Excerpt to read.
---
Deepika Padukone in 'Bajirao Mastani' (2015)
'I think one needs to know where you stand on the gender pay gap, the value that you add to a film’ © Eros International Ltd

Deepika Padukone isn’t your traditional Bollywood heroine. In a film industry known for meek, decorative female leads, she is rounding out 2015 by starring in Bajirao Mastani, a violent 18th-century epic and one of the most expensive Indian productions ever made. Its ensemble cast features an array of other stars, but Padukone’s horseriding, bow-and-arrow- wielding warrior princess is effectively the lead, underlining her position not just as Bollywood’s most bankable female actor but also one increasingly willing to challenge conventions in a movie world dominated by men.
---
Listing.
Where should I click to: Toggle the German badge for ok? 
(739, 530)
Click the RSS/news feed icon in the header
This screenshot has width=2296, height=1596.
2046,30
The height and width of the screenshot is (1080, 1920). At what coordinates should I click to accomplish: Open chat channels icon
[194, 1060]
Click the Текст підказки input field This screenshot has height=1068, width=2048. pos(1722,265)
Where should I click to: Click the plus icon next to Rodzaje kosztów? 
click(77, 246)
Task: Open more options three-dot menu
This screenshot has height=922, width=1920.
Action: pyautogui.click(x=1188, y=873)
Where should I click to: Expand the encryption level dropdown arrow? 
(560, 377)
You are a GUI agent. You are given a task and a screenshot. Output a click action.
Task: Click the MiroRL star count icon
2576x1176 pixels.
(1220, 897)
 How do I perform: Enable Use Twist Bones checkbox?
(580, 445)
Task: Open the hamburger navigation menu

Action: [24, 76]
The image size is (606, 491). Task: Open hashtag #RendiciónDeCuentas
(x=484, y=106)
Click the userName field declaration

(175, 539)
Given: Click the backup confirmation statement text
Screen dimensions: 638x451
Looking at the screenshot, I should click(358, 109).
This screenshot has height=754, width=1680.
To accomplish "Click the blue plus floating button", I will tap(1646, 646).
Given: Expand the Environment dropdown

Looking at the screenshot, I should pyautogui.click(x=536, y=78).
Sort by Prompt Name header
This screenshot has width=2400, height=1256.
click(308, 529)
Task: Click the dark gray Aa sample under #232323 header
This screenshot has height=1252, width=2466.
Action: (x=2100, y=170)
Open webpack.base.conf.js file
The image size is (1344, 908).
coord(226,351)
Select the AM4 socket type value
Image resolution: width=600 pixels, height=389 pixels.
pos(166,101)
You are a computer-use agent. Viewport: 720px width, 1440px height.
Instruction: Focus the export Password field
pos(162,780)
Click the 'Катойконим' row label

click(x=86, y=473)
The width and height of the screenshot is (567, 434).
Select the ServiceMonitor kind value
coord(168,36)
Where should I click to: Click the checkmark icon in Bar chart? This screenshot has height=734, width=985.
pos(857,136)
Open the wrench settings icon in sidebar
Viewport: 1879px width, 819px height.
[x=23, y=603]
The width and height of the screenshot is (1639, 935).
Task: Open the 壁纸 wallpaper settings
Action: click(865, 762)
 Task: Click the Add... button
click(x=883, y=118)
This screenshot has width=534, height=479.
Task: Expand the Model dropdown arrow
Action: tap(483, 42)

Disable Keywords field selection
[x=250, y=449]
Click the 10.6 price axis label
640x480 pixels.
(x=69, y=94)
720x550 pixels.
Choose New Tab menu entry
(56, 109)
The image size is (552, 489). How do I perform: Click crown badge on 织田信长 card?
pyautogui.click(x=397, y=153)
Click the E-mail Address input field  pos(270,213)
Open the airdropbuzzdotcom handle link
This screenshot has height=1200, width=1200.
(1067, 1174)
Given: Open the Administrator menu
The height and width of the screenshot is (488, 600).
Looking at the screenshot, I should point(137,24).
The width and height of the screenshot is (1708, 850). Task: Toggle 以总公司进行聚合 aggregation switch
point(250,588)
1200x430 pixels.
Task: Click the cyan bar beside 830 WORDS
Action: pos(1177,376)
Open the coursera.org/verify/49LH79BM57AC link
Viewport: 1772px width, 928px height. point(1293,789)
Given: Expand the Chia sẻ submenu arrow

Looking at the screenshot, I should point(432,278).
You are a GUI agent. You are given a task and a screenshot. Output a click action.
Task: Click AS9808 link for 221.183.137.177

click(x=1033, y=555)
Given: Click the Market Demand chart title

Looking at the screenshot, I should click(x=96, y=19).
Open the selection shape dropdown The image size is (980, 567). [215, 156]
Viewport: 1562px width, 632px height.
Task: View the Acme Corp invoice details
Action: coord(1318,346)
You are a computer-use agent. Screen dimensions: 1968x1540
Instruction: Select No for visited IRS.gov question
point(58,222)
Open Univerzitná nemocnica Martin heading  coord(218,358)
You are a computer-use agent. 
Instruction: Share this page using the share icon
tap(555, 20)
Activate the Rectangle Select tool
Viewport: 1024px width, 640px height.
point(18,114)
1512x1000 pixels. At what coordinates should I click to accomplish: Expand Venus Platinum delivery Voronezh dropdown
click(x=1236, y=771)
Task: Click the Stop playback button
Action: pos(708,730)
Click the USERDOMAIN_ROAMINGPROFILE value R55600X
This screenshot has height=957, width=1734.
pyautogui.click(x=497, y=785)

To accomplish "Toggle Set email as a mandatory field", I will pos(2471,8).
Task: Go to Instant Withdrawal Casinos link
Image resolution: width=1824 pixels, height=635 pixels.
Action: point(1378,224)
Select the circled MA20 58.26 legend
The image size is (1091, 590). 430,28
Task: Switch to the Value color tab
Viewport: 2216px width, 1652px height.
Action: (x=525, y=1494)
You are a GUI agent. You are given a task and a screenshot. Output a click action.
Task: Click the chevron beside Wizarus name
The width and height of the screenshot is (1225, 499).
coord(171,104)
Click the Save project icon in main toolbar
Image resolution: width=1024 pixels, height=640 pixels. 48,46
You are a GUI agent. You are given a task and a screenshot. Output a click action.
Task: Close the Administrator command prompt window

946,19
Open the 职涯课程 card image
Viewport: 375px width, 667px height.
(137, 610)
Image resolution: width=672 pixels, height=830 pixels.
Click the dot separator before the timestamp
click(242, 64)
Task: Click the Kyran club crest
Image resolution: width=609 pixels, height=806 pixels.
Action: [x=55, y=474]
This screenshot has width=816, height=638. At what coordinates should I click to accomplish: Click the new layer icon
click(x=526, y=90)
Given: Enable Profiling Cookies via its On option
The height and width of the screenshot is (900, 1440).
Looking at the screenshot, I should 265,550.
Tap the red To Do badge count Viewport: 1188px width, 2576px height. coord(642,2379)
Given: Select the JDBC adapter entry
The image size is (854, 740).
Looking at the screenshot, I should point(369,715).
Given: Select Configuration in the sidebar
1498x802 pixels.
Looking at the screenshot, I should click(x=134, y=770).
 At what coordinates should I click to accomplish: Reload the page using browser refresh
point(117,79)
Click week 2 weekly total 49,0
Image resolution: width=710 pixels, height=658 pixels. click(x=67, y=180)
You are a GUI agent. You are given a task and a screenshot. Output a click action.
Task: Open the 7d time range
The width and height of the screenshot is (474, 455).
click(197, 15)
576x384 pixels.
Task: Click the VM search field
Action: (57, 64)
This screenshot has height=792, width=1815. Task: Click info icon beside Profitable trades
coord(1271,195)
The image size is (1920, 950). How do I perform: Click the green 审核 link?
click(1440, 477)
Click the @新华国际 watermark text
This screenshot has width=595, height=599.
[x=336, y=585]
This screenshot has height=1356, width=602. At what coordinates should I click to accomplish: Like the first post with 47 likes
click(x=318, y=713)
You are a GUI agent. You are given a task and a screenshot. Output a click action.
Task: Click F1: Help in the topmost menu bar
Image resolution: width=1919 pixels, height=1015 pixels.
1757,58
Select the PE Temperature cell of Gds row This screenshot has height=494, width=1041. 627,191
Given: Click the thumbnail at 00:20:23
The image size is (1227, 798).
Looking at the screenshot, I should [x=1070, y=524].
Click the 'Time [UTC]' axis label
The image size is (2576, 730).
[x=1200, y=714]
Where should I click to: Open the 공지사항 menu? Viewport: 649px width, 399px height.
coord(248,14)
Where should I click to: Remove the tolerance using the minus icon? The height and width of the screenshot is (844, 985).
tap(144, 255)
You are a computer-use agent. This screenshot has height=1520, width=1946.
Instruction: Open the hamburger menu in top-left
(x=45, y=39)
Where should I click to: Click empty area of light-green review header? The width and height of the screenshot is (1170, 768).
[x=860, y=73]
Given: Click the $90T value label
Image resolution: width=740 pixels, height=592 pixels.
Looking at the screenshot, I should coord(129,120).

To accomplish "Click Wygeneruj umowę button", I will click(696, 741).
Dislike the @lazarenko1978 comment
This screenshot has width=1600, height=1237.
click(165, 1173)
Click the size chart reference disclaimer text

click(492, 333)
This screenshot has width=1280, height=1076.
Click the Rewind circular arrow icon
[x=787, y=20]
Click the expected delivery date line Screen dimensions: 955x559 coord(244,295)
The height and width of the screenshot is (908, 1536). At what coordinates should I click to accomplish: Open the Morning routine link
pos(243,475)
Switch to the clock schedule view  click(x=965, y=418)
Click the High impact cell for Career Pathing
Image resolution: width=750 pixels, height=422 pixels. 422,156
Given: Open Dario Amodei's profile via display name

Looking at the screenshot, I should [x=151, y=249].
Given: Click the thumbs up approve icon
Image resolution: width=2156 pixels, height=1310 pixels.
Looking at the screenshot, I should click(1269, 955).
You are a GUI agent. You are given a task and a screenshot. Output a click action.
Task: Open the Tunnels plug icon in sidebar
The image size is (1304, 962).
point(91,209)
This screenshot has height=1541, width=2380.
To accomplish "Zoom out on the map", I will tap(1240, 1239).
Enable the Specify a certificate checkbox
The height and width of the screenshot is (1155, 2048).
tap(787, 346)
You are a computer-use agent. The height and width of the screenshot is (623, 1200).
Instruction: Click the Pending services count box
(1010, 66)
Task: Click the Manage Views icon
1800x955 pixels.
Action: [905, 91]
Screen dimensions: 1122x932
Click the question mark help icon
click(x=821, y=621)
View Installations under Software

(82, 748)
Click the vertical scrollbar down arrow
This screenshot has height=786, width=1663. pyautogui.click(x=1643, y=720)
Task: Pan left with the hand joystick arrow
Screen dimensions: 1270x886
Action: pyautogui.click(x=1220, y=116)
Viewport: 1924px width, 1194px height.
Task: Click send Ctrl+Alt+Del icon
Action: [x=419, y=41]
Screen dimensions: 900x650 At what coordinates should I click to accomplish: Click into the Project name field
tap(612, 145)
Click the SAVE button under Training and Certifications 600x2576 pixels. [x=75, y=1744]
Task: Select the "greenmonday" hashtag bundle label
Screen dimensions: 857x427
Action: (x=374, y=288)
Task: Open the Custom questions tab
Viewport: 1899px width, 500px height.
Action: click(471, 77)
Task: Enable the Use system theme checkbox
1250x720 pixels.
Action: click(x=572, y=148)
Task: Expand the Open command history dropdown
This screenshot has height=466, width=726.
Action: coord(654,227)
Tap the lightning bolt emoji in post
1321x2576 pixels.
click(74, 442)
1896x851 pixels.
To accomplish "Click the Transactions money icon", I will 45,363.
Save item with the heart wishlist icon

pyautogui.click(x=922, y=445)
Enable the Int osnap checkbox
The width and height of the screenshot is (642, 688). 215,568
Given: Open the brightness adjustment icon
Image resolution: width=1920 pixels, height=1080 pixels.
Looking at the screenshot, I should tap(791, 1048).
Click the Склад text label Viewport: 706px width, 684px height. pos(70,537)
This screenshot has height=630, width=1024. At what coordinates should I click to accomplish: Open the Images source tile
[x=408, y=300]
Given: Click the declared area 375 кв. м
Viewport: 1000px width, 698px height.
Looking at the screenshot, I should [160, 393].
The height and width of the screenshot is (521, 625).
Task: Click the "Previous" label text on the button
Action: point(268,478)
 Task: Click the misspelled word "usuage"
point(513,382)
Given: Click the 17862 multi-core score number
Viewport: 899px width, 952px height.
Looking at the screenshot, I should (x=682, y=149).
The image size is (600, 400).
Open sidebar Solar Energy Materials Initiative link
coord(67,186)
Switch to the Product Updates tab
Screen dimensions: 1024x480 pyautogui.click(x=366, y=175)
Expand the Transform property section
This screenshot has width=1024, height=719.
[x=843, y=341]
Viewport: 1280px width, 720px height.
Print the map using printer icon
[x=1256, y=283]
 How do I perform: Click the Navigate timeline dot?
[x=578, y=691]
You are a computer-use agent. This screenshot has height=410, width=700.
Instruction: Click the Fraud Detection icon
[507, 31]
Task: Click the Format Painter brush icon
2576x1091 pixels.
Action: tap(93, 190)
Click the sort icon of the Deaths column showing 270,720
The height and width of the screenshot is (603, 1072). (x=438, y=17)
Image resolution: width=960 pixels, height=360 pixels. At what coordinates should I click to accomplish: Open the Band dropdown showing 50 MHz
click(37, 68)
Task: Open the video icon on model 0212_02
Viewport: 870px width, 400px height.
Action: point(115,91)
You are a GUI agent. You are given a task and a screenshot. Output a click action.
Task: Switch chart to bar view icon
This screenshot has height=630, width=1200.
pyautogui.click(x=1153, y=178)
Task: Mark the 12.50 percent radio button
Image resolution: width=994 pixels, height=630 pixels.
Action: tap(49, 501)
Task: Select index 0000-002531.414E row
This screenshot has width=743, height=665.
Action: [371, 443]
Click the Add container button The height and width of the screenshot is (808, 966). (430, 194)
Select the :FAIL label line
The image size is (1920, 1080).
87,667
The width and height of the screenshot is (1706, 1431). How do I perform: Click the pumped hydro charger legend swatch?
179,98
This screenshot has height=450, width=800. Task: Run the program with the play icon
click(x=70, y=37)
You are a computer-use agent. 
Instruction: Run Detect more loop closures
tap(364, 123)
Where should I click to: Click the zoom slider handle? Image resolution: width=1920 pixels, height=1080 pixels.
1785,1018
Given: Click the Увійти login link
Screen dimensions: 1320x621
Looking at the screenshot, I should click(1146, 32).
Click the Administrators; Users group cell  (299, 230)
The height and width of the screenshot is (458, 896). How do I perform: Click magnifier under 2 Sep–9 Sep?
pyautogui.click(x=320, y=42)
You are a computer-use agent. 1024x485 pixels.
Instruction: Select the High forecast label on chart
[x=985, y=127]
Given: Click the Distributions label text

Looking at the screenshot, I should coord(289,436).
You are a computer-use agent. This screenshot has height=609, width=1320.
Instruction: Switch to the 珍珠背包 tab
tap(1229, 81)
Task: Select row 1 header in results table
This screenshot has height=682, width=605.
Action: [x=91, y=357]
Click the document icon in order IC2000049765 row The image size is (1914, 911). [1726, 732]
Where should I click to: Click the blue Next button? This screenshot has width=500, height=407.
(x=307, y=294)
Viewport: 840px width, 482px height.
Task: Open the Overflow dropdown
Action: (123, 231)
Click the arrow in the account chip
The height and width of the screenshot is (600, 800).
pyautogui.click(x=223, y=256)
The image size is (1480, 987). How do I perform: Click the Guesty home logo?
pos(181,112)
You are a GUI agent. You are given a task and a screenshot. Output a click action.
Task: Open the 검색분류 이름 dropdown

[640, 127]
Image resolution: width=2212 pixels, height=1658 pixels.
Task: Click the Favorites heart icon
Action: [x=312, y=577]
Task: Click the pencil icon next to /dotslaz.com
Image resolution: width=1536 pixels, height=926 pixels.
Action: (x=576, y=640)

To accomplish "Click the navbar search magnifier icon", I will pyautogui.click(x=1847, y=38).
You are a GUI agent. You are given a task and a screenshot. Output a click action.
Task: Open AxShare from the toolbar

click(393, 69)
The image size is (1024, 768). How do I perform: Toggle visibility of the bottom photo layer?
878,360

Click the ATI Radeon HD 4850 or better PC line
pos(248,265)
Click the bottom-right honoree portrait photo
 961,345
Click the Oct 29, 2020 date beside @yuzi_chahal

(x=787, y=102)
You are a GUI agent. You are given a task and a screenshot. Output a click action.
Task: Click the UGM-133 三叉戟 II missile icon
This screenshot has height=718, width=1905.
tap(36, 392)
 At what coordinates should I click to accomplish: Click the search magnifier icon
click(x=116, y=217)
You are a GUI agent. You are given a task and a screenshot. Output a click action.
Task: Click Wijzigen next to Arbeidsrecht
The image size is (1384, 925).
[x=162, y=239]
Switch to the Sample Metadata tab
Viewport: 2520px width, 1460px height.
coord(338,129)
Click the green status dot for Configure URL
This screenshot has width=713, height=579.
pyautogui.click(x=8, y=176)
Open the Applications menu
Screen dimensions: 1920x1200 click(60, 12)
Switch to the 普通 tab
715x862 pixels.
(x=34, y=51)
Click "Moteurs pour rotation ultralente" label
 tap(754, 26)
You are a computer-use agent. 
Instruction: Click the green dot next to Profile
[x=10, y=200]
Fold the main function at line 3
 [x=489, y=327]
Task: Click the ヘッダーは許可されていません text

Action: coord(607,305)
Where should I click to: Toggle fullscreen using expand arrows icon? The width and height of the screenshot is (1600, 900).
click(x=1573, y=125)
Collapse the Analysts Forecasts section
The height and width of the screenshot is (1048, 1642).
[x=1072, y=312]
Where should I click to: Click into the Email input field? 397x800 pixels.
---
Set problem 1. From the Deepika Padukone piece, extract the passage starting at "Deepika Padukone in" and ending at "dominated by men.".
Set problem 2. List every distinct name of a person, film, company, or film industry that appears in the Deepika Padukone piece.

Written response 1.
Deepika Padukone in 'Bajirao Mastani' (2015)
'I think one needs to know where you stand on the gender pay gap, the value that you add to a film’ © Eros International Ltd

Deepika Padukone isn’t your traditional Bollywood heroine. In a film industry known for meek, decorative female leads, she is rounding out 2015 by starring in Bajirao Mastani, a violent 18th-century epic and one of the most expensive Indian productions ever made. Its ensemble cast features an array of other stars, but Padukone’s horseriding, bow-and-arrow- wielding warrior princess is effectively the lead, underlining her position not just as Bollywood’s most bankable female actor but also one increasingly willing to challenge conventions in a movie world dominated by men.

Written response 2.
- Deepika Padukone
- Bajirao Mastani
- Eros International Ltd
- Bollywood